As I had mentioned, I got really sore feet at the 34K mark. In particular, my left foot was hurting the most. It was easy to ignore it while I was running as I had something I was aiming for….the finish line, but once I crossed that line I started limping. I really could not walk on it properly. After getting my medal , clearing the finish shute and meeting up with Kerry and Geoff, I hobbled off with them to find a much needed mocha  Geoff had parked the car way up the hill, and even though I had changed shoes, there was still no way I was going to make it, so he had to fetch it.

The advice is to do a short walk later in the day just to flush out lactic build up, but there was no way I would be doing that. Interestingly, I wanted to have a walk, whether that was because I couldn’t or because my body/mind wanted to, I don’t know. But there it was, I was feeling somewhat frustrated. Granted, I don’t do sick and injured very well.

That afternoon I experienced a roller coaster of soreness, tiredness, emotions, and hunger. One minute I was hungry, the next minute I wasn’t  One minute I wanted savoury food, the next minute protein, then carbs! One minute I was exhausted and had to lie down, perhaps sleep, next minute I was wide awake again and ready to go! One minute I was all sore, the next it was all better! One minute I felt like crying, and did, the next all happy again!

Every time I stood up it took me a few seconds to get my legs to work properly and to loosen up, and about half way into the afternoon, my knees started to ache a bit. There was nothing too serious though, apart from my sore foot which hurt less if I wore no shoes. It appeared to be strained. That night when I finally got to bed, I really didn’t sleep well as things were a bit achy, and I could not get comfortable.

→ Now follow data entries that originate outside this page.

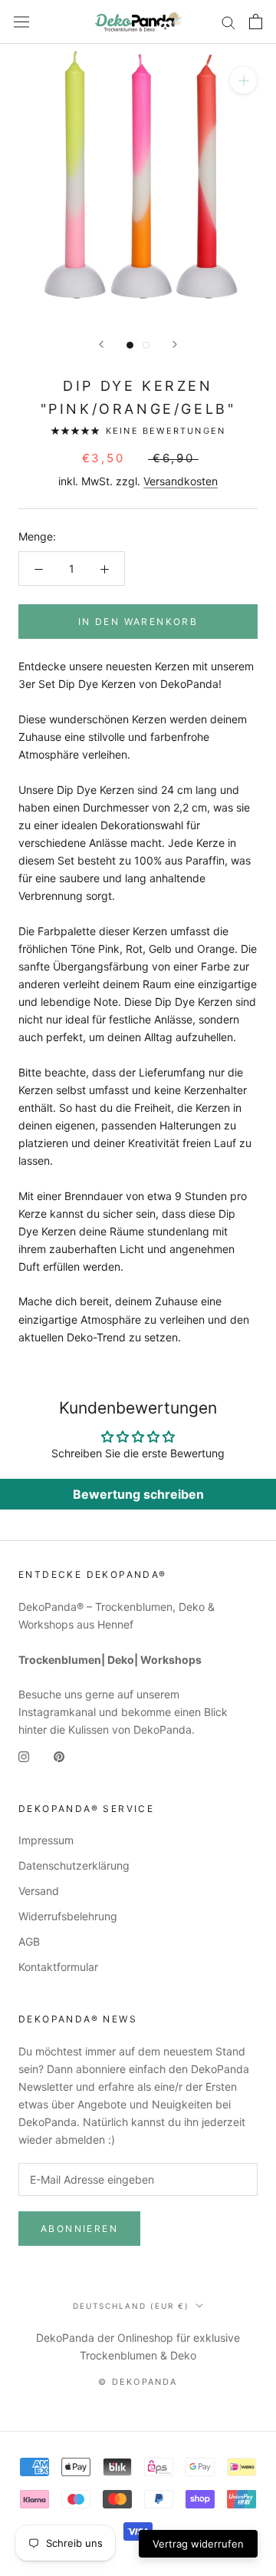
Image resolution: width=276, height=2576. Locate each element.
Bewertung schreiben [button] (138, 1494)
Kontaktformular (58, 1966)
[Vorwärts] (174, 344)
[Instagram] (23, 1755)
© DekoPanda (137, 2381)
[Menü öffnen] (21, 22)
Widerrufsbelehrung (67, 1916)
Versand (38, 1890)
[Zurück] (101, 344)
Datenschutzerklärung (74, 1865)
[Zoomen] (243, 80)
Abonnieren (79, 2228)
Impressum (46, 1840)
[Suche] (228, 21)
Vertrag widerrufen (198, 2544)
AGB (29, 1941)
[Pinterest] (59, 1755)
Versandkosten (180, 481)
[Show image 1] (130, 345)
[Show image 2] (146, 345)
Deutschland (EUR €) (131, 2305)
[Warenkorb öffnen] (255, 21)
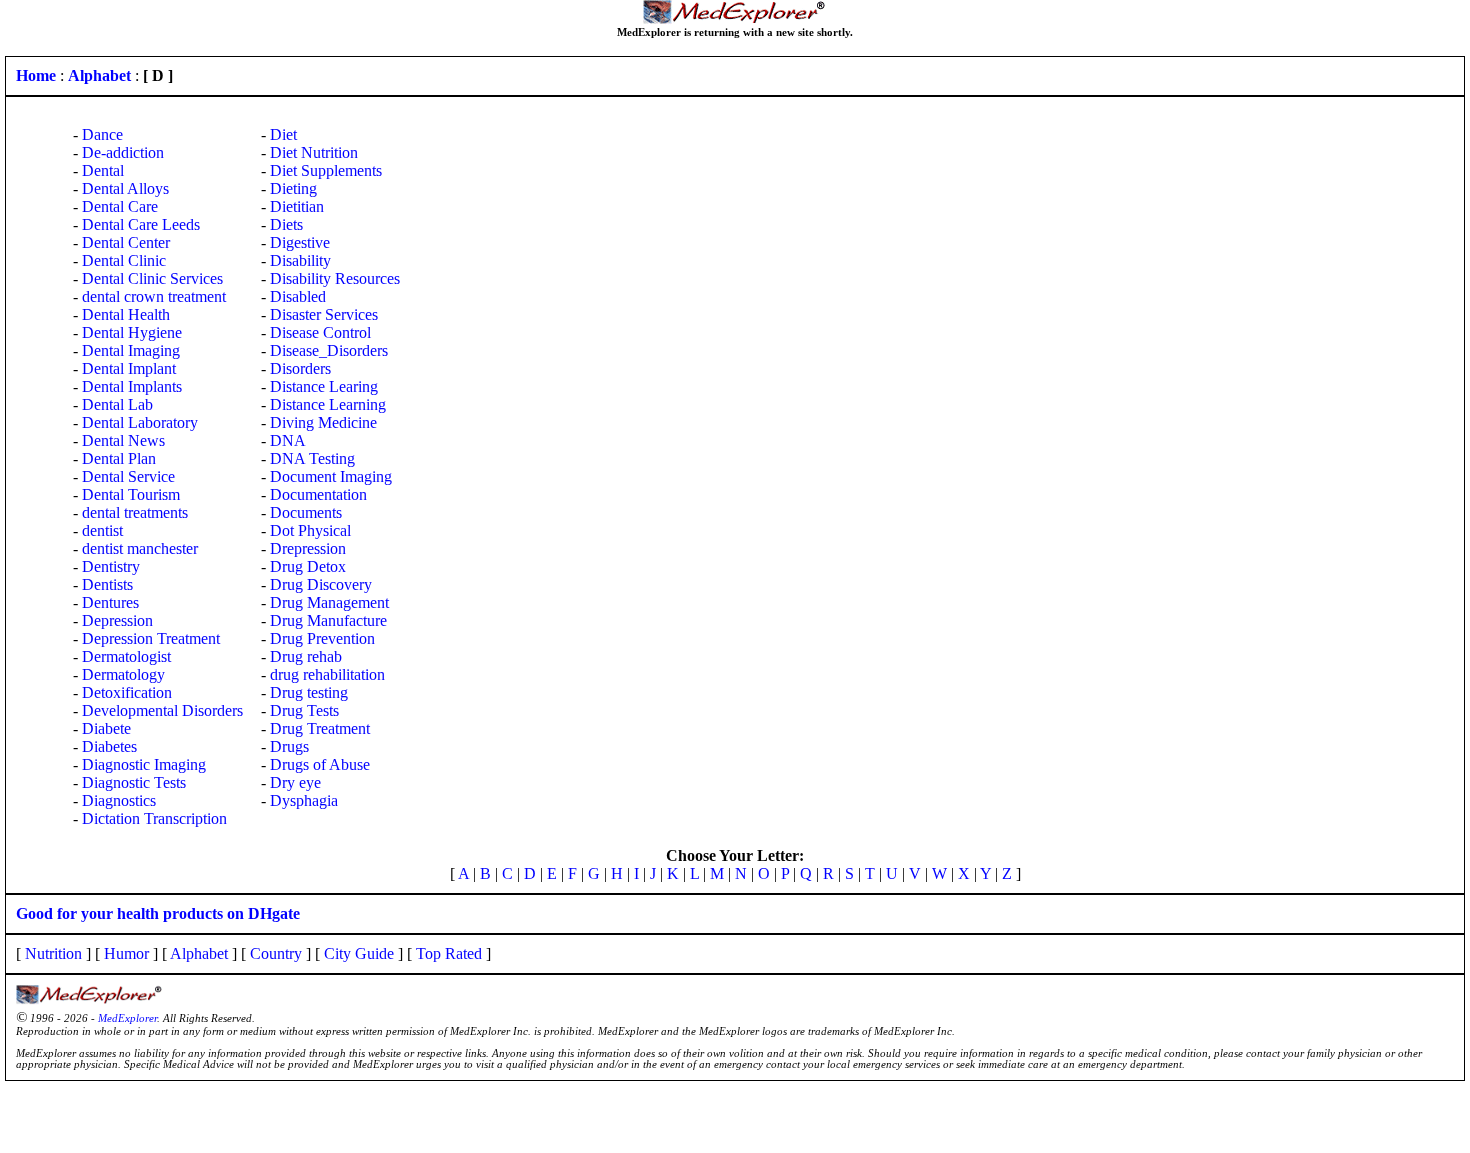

On waking the next morning I was pleasantly surprised to find I could still walk and had no muscle stiffness. A few sore areas were confined to below knee height, and apart from my foot which was still quite sore, I was doing okay  The funniest thing was Geoff, who did not do the race, had sore knees, hamstrings and calves! How’s that for a support person!

So overall, my body did well, and I can only attribute that to following my training plan, getting in those miles and having a really solid base under it all. It honestly is so important to your overall physical, mental and emotional experience. I do believe that if you don’t prepare well, you will end up with problems during your race. Maybe I am still riding on the post race euphoria wave, but I had such a great day, and came away with a feeling I cannot describe in words. That feeling is still sitting there…accomplishment maybe, but more than that. It’s been 4 days now and it hasn’t gone away.